◆ Exercise ◆
Edit the lines running from the start of the material through the line containing "Looking at the screenshot, I should coord(191,323).", inclusive, replacing "GUI agent" with "interface agent" and changing nothing else. Return only those lines.

Data on locating visible targets:
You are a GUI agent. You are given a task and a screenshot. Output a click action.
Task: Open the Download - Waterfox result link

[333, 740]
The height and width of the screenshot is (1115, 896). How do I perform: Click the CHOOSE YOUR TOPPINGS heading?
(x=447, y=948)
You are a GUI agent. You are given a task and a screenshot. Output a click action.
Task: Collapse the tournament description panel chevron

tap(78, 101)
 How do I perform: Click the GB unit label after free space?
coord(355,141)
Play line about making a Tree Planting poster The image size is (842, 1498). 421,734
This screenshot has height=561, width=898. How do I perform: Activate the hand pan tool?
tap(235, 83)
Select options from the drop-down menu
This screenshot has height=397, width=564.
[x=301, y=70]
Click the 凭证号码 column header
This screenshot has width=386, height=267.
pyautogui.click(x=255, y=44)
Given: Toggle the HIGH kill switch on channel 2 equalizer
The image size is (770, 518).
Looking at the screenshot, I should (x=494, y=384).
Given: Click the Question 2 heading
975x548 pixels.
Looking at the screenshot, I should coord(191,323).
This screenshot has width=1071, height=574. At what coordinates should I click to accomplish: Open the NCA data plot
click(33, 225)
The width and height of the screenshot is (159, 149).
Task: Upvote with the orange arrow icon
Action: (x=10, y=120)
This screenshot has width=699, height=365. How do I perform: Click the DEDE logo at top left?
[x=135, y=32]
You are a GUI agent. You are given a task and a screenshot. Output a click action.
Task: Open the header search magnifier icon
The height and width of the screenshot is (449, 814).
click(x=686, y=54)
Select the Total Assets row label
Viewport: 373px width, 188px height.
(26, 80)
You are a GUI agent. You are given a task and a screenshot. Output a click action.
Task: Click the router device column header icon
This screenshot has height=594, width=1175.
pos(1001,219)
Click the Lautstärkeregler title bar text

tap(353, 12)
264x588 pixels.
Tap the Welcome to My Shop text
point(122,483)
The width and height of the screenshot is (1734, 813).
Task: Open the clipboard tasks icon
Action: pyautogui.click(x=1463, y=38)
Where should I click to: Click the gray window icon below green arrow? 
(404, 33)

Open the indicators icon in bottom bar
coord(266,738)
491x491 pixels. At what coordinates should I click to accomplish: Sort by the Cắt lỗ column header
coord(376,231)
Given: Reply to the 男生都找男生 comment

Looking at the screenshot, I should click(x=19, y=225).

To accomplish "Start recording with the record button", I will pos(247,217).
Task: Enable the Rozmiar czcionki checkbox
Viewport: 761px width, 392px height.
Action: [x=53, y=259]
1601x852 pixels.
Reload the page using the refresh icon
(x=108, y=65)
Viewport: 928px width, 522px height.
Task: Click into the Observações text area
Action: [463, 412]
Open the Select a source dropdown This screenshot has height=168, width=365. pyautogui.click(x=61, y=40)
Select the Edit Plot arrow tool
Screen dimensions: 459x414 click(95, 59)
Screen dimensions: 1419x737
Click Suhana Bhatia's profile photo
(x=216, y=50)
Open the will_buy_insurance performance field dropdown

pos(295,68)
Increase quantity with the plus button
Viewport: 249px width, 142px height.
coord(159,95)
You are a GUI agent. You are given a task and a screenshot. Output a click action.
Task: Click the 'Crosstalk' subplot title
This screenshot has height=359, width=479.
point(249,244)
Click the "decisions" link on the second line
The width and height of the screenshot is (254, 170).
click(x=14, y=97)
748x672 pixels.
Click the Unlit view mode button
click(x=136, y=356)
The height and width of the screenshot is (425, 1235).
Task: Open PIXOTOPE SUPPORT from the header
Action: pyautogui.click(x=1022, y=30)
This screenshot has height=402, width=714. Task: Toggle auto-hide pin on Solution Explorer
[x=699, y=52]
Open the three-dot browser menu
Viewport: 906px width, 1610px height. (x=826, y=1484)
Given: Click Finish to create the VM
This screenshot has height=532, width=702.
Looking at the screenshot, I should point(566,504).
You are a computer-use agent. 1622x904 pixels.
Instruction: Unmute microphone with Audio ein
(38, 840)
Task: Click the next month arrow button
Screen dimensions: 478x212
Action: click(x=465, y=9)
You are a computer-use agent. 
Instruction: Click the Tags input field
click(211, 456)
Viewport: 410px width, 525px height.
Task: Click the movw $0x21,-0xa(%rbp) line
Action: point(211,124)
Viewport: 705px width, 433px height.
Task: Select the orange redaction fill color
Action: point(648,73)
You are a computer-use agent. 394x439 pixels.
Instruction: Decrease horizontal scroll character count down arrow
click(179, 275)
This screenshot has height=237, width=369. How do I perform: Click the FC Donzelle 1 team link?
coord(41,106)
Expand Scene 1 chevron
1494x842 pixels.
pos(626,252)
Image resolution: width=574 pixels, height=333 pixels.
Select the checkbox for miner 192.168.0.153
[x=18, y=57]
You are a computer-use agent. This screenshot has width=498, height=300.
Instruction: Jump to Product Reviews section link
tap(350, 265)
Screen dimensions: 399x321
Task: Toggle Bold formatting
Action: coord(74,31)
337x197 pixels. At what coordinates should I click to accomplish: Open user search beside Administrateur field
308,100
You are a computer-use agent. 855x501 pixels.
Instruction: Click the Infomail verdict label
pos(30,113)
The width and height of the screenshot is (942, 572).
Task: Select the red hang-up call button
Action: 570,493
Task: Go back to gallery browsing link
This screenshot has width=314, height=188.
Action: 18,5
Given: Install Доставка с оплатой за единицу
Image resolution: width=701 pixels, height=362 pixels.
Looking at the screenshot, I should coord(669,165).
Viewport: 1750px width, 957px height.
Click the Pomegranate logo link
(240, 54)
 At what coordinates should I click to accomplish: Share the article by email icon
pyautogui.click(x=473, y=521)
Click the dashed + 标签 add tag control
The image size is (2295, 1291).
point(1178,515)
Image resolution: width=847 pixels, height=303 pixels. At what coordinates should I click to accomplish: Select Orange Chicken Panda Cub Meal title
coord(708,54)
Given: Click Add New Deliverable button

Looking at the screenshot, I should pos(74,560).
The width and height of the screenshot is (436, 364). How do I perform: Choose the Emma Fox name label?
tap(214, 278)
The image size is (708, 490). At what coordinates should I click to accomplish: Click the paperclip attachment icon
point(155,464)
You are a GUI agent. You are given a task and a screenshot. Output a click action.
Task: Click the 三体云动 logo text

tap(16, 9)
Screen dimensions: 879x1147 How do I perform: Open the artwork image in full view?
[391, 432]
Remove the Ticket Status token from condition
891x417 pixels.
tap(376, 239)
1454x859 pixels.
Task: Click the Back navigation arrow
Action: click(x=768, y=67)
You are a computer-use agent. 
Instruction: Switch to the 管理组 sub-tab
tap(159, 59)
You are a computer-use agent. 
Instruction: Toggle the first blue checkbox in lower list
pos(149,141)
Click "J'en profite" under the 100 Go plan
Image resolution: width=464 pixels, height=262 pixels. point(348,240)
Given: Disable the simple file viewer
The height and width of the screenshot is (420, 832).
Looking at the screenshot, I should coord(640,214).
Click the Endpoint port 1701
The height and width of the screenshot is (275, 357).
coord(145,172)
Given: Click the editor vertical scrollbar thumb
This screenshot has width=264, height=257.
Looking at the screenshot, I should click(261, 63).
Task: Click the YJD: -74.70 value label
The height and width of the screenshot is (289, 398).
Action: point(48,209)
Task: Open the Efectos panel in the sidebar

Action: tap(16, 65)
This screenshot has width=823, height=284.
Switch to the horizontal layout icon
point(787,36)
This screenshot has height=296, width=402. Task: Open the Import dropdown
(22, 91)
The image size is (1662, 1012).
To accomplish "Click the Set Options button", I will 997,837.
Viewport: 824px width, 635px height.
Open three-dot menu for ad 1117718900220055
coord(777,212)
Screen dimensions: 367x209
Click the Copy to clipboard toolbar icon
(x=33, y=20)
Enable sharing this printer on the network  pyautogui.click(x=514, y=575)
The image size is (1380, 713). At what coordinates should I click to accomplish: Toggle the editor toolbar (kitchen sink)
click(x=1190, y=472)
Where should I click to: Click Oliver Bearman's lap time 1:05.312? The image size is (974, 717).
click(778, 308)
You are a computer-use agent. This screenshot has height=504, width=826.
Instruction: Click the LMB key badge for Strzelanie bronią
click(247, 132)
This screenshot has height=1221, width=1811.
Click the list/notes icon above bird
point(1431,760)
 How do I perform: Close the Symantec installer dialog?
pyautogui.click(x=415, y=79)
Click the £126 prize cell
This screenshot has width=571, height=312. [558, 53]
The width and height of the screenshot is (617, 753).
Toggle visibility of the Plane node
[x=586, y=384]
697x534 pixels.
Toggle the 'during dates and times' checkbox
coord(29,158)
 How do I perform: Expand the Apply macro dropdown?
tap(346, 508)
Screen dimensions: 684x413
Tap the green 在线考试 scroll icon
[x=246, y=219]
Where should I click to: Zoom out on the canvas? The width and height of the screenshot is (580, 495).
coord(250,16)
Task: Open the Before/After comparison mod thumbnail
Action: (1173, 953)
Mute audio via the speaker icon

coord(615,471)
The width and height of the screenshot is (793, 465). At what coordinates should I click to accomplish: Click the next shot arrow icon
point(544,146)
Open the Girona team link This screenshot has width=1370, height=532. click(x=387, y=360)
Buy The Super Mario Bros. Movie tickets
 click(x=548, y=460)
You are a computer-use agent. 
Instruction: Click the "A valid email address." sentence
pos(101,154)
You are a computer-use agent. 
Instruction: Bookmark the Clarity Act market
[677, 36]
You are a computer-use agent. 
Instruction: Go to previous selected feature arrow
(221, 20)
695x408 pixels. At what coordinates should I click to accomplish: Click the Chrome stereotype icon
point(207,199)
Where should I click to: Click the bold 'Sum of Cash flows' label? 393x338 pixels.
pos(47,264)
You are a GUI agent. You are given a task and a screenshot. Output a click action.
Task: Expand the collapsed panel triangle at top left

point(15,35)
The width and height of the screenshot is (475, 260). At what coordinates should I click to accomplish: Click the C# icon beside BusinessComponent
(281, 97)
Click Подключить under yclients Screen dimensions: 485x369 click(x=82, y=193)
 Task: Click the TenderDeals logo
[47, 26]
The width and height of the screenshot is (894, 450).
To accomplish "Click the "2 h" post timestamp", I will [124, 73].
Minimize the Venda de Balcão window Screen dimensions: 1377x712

◆ Answer to the problem ◆
You are a interface agent. You are given a task and a screenshot. Output a click action.
Task: Open the Download - Waterfox result link

[333, 740]
The height and width of the screenshot is (1115, 896). How do I perform: Click the CHOOSE YOUR TOPPINGS heading?
(x=447, y=948)
You are a interface agent. You are given a task and a screenshot. Output a click action.
Task: Collapse the tournament description panel chevron

tap(78, 101)
 How do I perform: Click the GB unit label after free space?
coord(355,141)
Play line about making a Tree Planting poster The image size is (842, 1498). 421,734
This screenshot has height=561, width=898. How do I perform: Activate the hand pan tool?
tap(235, 83)
Select options from the drop-down menu
This screenshot has height=397, width=564.
[x=301, y=70]
Click the 凭证号码 column header
This screenshot has width=386, height=267.
pyautogui.click(x=255, y=44)
Given: Toggle the HIGH kill switch on channel 2 equalizer
The image size is (770, 518).
Looking at the screenshot, I should (x=494, y=384).
Given: Click the Question 2 heading
975x548 pixels.
Looking at the screenshot, I should coord(191,323).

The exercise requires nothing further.